▸ Input records
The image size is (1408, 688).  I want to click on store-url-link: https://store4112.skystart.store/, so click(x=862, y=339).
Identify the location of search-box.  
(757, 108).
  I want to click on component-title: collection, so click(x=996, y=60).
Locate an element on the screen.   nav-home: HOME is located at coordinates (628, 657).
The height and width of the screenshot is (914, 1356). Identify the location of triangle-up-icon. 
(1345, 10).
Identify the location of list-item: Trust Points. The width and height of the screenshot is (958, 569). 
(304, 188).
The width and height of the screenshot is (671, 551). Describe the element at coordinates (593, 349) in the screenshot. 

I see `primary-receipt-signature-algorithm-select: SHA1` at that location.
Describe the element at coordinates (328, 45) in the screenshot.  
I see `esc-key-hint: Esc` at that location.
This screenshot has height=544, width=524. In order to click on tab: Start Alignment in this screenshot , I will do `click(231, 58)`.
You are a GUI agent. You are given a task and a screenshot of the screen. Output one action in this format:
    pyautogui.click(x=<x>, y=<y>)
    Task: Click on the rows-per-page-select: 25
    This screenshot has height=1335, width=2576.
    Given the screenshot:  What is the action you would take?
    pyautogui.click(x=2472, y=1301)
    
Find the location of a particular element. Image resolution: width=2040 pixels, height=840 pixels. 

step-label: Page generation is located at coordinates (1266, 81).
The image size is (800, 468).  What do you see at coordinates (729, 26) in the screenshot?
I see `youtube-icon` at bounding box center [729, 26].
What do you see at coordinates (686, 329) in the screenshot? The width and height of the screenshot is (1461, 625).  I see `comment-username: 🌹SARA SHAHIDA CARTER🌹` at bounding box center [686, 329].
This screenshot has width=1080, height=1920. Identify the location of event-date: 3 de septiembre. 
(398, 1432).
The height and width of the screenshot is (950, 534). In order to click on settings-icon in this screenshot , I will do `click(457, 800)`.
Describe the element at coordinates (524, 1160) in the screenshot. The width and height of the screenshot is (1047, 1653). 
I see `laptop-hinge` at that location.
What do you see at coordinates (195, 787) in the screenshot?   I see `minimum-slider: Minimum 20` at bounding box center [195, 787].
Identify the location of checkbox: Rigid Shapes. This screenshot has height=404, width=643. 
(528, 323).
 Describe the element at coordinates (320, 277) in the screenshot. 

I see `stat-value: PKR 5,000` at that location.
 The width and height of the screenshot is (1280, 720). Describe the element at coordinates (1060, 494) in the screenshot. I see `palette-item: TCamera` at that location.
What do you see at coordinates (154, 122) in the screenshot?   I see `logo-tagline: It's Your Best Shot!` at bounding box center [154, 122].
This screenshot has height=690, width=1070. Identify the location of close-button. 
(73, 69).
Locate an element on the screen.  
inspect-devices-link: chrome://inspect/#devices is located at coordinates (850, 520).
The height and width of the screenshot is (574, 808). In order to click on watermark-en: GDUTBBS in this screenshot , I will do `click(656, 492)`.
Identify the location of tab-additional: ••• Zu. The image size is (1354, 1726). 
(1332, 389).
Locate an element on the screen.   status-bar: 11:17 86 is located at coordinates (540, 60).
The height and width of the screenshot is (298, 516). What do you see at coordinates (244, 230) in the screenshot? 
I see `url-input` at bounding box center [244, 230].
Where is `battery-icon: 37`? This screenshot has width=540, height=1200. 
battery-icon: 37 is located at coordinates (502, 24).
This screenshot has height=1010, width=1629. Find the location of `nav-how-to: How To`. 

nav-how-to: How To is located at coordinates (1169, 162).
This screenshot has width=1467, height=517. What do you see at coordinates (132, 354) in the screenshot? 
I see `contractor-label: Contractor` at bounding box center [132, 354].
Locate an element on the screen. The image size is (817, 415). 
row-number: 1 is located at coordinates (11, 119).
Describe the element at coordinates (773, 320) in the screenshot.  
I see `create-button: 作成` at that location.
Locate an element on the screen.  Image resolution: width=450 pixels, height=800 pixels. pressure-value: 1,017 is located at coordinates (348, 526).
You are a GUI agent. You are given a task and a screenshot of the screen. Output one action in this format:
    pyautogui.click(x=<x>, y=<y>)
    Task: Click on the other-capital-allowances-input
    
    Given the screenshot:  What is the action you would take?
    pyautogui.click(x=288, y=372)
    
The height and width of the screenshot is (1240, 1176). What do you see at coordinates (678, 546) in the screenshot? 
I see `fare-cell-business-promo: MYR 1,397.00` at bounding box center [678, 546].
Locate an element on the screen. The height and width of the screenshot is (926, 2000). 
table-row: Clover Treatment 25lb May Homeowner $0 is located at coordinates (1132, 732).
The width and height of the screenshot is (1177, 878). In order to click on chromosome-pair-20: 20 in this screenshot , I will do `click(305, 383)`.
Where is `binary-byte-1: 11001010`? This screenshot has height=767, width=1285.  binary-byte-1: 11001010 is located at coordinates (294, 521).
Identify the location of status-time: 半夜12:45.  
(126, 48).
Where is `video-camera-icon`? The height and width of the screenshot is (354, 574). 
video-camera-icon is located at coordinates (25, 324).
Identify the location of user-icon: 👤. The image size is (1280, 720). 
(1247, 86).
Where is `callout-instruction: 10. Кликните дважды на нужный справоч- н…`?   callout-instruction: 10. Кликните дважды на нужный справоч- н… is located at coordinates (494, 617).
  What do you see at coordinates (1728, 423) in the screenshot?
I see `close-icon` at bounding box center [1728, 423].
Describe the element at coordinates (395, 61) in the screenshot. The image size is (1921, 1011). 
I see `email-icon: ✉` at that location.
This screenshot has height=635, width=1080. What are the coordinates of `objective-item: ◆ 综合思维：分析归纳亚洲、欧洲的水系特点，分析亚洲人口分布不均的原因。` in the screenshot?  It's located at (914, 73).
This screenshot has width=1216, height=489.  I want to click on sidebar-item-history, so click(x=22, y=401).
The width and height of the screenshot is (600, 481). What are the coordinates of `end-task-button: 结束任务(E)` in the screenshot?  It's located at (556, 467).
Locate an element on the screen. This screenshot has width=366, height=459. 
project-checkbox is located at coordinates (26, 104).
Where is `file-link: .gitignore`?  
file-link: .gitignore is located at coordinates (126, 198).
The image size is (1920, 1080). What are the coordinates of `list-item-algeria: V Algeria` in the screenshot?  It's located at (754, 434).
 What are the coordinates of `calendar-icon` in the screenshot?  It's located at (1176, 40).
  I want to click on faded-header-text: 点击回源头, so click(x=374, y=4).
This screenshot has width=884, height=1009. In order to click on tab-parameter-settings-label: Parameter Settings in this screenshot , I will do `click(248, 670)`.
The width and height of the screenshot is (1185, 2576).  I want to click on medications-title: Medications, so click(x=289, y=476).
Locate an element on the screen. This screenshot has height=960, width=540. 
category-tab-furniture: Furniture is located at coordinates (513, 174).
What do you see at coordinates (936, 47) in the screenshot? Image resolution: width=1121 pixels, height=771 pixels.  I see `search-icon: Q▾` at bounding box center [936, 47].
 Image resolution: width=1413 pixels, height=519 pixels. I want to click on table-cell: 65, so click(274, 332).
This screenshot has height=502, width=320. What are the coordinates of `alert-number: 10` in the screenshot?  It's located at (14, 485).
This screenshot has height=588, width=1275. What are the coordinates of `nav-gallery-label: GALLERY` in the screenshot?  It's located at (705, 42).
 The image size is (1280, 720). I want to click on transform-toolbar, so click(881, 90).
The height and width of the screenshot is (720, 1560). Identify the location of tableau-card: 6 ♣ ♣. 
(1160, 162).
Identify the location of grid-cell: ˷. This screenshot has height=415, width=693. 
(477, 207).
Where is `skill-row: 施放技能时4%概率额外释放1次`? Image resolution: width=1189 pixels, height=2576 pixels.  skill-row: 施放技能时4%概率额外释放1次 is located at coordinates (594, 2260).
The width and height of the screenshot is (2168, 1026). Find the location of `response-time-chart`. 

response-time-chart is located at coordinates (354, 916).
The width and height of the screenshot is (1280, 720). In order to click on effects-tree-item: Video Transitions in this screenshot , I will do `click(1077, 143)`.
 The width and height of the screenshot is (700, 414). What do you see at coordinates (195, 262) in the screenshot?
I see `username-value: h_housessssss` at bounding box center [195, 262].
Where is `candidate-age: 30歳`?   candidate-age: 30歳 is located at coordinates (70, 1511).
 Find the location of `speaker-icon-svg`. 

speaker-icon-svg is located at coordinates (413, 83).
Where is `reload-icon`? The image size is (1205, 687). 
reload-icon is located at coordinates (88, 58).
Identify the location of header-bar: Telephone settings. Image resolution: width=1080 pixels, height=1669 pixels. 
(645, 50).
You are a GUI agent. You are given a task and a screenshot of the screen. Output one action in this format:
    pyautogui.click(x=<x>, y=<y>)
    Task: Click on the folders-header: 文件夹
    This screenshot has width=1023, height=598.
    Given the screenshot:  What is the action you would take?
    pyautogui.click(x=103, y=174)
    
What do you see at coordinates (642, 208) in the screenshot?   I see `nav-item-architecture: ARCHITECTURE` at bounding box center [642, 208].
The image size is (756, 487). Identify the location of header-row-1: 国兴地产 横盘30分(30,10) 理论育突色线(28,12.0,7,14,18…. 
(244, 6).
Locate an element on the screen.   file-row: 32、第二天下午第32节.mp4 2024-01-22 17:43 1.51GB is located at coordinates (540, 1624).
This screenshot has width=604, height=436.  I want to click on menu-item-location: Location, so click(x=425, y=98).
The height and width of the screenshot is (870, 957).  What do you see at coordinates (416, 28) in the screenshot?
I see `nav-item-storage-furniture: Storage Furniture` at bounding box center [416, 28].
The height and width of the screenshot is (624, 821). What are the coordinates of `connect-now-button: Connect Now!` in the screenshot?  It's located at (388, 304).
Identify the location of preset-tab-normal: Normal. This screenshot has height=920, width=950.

▸ What to do
Render the material, starting at the line containing "Identify the location of checkbox: Rigid" and ending at the line containing "coordinates (348, 526).", as a Markdown table with the columns Row and Line. Number each non-blank line in the Row column, and leave blank lines out.

▸ Exercise result
| Row | Line |
|---|---|
| 1 | Identify the location of checkbox: Rigid Shapes. This screenshot has height=404, width=643.  |
| 2 | (528, 323). |
| 3 |  Describe the element at coordinates (320, 277) in the screenshot.  |
| 4 | I see `stat-value: PKR 5,000` at that location. |
| 5 |  The width and height of the screenshot is (1280, 720). Describe the element at coordinates (1060, 494) in the screenshot. I see `palette-item: TCamera` at that location. |
| 6 | What do you see at coordinates (154, 122) in the screenshot?   I see `logo-tagline: It's Your Best Shot!` at bounding box center [154, 122]. |
| 7 | This screenshot has height=690, width=1070. Identify the location of close-button.  |
| 8 | (73, 69). |
| 9 | Locate an element on the screen.   |
| 10 | inspect-devices-link: chrome://inspect/#devices is located at coordinates (850, 520). |
| 11 | The height and width of the screenshot is (574, 808). In order to click on watermark-en: GDUTBBS in this screenshot , I will do `click(656, 492)`. |
| 12 | Identify the location of tab-additional: ••• Zu. The image size is (1354, 1726).  |
| 13 | (1332, 389). |
| 14 | Locate an element on the screen.   status-bar: 11:17 86 is located at coordinates (540, 60). |
| 15 | The height and width of the screenshot is (298, 516). What do you see at coordinates (244, 230) in the screenshot?  |
| 16 | I see `url-input` at bounding box center [244, 230]. |
| 17 | Where is `battery-icon: 37`? This screenshot has width=540, height=1200.  |
| 18 | battery-icon: 37 is located at coordinates (502, 24). |
| 19 | This screenshot has height=1010, width=1629. Find the location of `nav-how-to: How To`.  |
| 20 | nav-how-to: How To is located at coordinates (1169, 162). |
| 21 | This screenshot has width=1467, height=517. What do you see at coordinates (132, 354) in the screenshot?  |
| 22 | I see `contractor-label: Contractor` at bounding box center [132, 354]. |
| 23 | Locate an element on the screen. The image size is (817, 415).  |
| 24 | row-number: 1 is located at coordinates (11, 119). |
| 25 | Describe the element at coordinates (773, 320) in the screenshot.   |
| 26 | I see `create-button: 作成` at that location. |
| 27 | Locate an element on the screen.  Image resolution: width=450 pixels, height=800 pixels. pressure-value: 1,017 is located at coordinates (348, 526). |